Task goal: Every entry below must appear again, exactly as written.

Stored records:
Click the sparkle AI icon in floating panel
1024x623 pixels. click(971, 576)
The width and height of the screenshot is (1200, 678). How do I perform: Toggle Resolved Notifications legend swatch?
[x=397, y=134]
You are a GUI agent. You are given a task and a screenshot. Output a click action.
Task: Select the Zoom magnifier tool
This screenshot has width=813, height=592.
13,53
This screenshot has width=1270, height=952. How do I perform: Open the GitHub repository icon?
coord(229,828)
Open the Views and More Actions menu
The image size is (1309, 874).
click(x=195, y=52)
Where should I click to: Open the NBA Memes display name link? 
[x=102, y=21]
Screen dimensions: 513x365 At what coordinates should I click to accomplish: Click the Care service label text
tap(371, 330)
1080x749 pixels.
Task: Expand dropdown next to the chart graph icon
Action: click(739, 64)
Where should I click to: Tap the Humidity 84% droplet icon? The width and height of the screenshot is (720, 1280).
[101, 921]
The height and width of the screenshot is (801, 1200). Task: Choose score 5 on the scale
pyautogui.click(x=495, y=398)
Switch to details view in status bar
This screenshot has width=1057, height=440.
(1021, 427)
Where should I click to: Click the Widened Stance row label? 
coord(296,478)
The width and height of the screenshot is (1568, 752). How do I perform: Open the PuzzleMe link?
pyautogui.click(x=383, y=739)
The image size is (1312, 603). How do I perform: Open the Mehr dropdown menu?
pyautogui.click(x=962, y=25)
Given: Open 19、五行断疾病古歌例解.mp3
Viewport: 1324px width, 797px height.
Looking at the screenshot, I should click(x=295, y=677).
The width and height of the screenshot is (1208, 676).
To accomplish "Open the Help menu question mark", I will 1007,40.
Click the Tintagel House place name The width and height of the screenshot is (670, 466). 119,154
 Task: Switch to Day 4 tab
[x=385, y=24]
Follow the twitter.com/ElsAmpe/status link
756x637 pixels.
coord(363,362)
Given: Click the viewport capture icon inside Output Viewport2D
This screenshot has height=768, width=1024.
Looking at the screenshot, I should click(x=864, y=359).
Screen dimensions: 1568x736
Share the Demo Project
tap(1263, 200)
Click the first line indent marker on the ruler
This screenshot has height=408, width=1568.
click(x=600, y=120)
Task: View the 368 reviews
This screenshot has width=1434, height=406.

Task answer:
Click the sparkle AI icon in floating panel
1024x623 pixels. click(971, 576)
The width and height of the screenshot is (1200, 678). How do I perform: Toggle Resolved Notifications legend swatch?
[x=397, y=134]
You are a GUI agent. You are given a task and a screenshot. Output a click action.
Task: Select the Zoom magnifier tool
This screenshot has width=813, height=592.
13,53
This screenshot has width=1270, height=952. How do I perform: Open the GitHub repository icon?
coord(229,828)
Open the Views and More Actions menu
The image size is (1309, 874).
click(x=195, y=52)
Where should I click to: Open the NBA Memes display name link? 
[x=102, y=21]
Screen dimensions: 513x365 At what coordinates should I click to accomplish: Click the Care service label text
tap(371, 330)
1080x749 pixels.
Task: Expand dropdown next to the chart graph icon
Action: click(739, 64)
Where should I click to: Tap the Humidity 84% droplet icon? The width and height of the screenshot is (720, 1280).
[101, 921]
The height and width of the screenshot is (801, 1200). Task: Choose score 5 on the scale
pyautogui.click(x=495, y=398)
Switch to details view in status bar
This screenshot has width=1057, height=440.
(1021, 427)
Where should I click to: Click the Widened Stance row label? 
coord(296,478)
The width and height of the screenshot is (1568, 752). How do I perform: Open the PuzzleMe link?
pyautogui.click(x=383, y=739)
The image size is (1312, 603). How do I perform: Open the Mehr dropdown menu?
pyautogui.click(x=962, y=25)
Given: Open 19、五行断疾病古歌例解.mp3
Viewport: 1324px width, 797px height.
Looking at the screenshot, I should click(x=295, y=677).
The width and height of the screenshot is (1208, 676).
To accomplish "Open the Help menu question mark", I will 1007,40.
Click the Tintagel House place name The width and height of the screenshot is (670, 466). 119,154
 Task: Switch to Day 4 tab
[x=385, y=24]
Follow the twitter.com/ElsAmpe/status link
756x637 pixels.
coord(363,362)
Given: Click the viewport capture icon inside Output Viewport2D
This screenshot has height=768, width=1024.
Looking at the screenshot, I should click(x=864, y=359).
Screen dimensions: 1568x736
Share the Demo Project
tap(1263, 200)
Click the first line indent marker on the ruler
This screenshot has height=408, width=1568.
click(x=600, y=120)
Task: View the 368 reviews
This screenshot has width=1434, height=406.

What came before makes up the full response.